DATA FOR ANALYSIS.

::::::::

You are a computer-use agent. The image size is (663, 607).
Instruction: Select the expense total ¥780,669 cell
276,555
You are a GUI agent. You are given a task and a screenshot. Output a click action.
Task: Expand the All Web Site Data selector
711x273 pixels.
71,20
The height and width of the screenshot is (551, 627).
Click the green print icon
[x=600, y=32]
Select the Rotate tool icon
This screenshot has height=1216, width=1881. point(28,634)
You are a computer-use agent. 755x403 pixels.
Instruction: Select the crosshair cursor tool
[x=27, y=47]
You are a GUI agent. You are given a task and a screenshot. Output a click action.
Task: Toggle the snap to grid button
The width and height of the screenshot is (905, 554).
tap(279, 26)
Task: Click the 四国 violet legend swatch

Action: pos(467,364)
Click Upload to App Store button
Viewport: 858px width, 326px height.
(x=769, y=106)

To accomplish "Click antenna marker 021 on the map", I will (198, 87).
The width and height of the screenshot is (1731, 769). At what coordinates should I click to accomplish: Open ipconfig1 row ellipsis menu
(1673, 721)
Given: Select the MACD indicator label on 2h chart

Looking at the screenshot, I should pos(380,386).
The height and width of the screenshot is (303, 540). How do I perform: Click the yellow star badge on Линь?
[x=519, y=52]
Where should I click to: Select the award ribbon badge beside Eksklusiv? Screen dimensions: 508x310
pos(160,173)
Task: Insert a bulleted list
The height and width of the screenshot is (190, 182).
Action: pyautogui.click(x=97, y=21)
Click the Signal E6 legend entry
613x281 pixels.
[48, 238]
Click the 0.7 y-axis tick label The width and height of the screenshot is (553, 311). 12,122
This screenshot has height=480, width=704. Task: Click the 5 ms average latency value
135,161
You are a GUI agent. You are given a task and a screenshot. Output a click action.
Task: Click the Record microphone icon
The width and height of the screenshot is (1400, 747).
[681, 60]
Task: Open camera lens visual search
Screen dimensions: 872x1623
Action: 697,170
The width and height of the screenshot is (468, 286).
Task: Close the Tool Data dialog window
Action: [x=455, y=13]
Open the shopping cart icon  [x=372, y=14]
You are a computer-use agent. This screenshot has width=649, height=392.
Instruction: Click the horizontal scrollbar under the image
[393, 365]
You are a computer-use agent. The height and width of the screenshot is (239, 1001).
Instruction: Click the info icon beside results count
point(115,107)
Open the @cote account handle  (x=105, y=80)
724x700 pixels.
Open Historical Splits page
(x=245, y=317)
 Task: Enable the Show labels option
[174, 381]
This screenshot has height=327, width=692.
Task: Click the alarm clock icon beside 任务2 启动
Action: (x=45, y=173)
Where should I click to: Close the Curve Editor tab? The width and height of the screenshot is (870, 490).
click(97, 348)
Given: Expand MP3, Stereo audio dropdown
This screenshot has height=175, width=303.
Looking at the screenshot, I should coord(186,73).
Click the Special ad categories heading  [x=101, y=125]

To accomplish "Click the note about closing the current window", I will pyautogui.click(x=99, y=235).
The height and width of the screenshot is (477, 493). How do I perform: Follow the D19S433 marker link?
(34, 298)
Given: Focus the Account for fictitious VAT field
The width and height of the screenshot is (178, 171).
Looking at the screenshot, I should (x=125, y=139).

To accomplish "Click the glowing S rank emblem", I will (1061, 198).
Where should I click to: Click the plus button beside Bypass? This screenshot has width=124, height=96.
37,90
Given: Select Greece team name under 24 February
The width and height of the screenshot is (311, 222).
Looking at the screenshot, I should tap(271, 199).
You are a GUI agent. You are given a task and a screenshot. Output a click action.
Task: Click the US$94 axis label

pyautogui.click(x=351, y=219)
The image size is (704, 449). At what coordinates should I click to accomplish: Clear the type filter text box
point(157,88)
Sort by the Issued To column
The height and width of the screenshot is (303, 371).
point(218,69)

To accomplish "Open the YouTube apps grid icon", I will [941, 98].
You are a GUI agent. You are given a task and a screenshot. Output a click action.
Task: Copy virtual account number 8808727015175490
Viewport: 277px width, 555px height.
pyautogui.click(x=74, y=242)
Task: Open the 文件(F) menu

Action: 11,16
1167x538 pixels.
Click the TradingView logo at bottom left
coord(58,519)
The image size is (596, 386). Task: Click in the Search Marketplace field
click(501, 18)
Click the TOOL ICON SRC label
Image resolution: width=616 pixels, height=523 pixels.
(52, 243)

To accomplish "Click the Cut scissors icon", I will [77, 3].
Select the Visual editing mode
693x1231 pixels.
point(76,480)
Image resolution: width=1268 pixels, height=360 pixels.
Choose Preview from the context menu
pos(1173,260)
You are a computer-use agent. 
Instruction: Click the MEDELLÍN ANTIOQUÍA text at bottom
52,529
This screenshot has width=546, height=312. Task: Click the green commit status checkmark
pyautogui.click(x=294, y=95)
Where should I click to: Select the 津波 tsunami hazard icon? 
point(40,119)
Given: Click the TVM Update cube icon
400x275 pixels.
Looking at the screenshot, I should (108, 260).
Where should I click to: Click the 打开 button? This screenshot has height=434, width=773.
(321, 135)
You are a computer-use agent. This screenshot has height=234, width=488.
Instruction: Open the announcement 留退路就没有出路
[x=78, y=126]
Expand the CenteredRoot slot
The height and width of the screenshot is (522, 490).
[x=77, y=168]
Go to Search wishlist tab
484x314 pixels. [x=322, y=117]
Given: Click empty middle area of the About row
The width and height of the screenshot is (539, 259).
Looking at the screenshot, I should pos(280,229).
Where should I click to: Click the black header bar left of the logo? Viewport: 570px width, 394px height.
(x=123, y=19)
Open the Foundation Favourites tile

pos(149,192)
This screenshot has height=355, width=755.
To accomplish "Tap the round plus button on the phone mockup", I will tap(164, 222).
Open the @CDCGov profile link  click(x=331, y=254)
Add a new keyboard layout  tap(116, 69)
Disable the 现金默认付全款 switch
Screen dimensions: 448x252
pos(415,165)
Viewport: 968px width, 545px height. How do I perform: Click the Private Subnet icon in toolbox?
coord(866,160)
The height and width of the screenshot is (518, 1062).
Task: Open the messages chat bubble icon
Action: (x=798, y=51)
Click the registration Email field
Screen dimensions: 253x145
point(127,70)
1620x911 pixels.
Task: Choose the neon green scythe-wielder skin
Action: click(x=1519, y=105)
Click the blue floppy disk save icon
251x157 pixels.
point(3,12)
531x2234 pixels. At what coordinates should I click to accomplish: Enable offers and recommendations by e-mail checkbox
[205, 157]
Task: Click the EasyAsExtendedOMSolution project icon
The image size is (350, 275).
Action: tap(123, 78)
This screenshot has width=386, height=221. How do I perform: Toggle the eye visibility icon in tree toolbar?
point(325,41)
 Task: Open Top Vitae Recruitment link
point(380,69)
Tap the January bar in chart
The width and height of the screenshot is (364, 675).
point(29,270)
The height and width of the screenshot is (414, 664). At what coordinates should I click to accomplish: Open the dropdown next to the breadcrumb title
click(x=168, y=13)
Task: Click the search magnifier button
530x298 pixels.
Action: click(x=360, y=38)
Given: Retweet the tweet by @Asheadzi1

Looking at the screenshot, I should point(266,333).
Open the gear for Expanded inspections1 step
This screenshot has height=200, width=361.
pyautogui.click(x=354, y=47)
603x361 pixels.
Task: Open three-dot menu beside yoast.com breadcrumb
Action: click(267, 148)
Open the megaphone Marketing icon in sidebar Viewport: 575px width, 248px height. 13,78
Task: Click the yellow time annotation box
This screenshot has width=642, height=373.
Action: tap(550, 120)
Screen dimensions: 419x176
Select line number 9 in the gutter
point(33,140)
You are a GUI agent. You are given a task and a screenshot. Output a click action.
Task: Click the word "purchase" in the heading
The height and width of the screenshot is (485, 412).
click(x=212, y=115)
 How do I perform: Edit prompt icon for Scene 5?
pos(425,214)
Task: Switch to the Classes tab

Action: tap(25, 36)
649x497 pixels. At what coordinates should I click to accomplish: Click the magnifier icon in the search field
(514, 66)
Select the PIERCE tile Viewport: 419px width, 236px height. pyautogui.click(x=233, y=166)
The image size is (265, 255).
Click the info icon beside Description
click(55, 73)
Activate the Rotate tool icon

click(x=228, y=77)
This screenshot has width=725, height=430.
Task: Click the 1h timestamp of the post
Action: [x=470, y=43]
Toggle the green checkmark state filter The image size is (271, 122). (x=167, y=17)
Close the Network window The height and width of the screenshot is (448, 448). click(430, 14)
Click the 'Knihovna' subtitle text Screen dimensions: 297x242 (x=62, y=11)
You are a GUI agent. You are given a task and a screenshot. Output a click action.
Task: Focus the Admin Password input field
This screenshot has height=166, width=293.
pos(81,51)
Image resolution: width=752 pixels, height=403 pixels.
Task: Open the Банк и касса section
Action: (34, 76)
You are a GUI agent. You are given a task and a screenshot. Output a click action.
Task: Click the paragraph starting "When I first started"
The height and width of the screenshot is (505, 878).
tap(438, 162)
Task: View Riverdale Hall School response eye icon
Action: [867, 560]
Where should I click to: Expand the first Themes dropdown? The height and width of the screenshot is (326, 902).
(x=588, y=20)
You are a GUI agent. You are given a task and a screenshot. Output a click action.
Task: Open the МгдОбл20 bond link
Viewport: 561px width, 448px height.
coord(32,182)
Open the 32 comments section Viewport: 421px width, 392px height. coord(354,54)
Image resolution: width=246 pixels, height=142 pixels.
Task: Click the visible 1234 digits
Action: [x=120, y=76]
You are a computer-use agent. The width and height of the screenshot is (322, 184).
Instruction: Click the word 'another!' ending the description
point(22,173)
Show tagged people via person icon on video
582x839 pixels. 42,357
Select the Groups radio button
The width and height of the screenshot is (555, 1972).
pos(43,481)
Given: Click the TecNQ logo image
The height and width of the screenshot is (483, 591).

::::::::

WHAT TO WORK ON. Give back the records above exactly, limited to the lines between the one holding "This screenshot has height=480, width=704." and the one holding "Task: Open camera lens visual search", inclusive.

COMPLETED TASK.
This screenshot has height=480, width=704. Task: Click the 5 ms average latency value
135,161
You are a GUI agent. You are given a task and a screenshot. Output a click action.
Task: Click the Record microphone icon
The width and height of the screenshot is (1400, 747).
[681, 60]
Task: Open camera lens visual search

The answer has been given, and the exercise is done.